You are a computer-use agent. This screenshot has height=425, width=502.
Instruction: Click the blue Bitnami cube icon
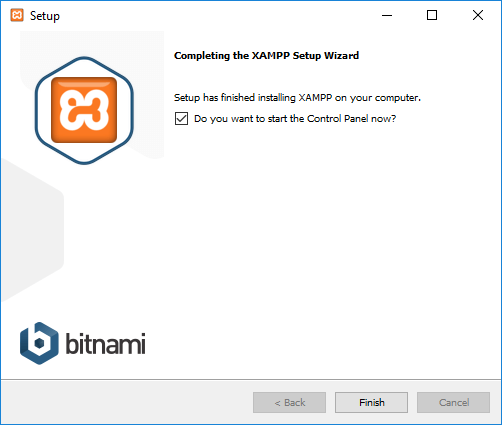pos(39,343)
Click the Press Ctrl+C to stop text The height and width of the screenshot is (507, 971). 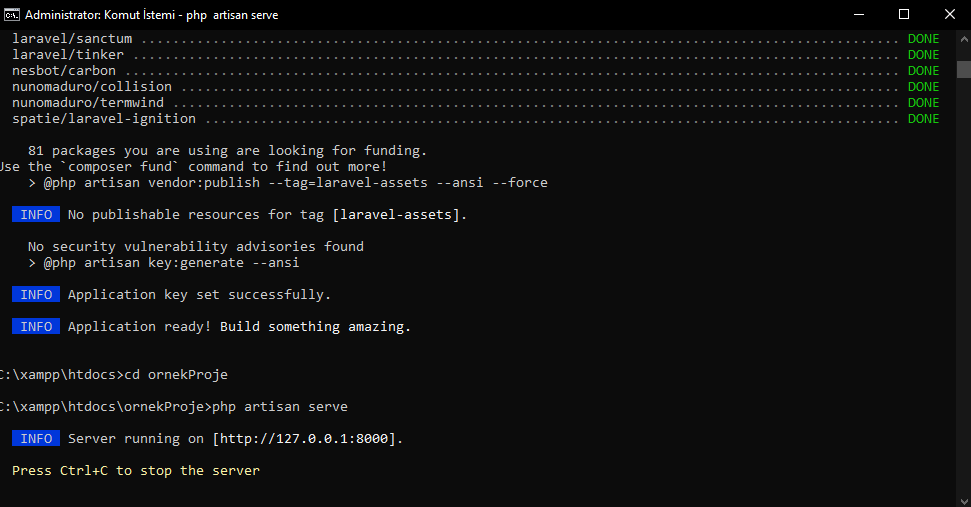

---

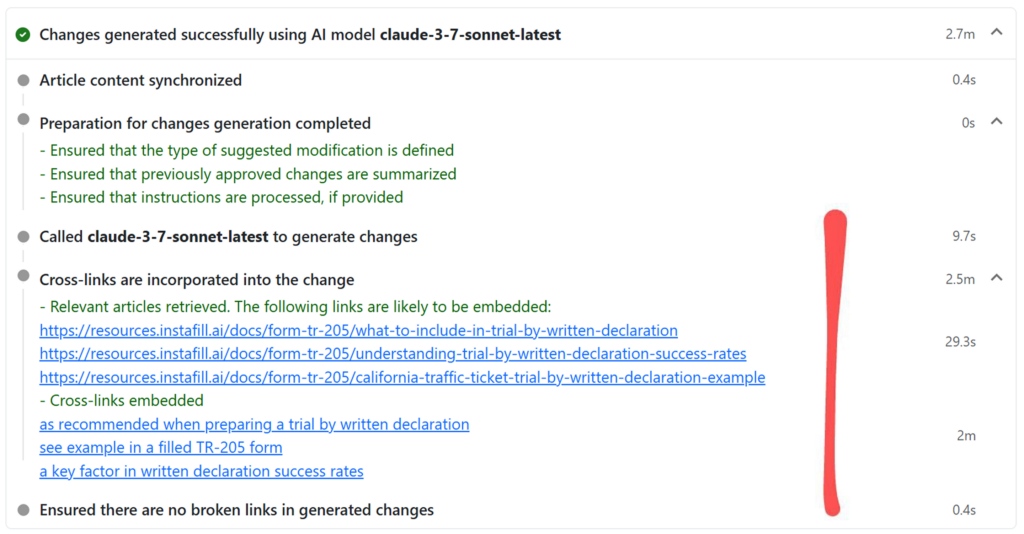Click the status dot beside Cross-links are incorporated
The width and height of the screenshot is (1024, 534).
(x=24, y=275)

### [Task directions]
Switch "status dot" to "status indicator" in everything from "Click the status" down to "(x=24, y=275)", both ends included. Return only that span with all else unchanged, and leave the pictures out.

### [Written solution]
Click the status indicator beside Cross-links are incorporated
The width and height of the screenshot is (1024, 534).
(x=24, y=275)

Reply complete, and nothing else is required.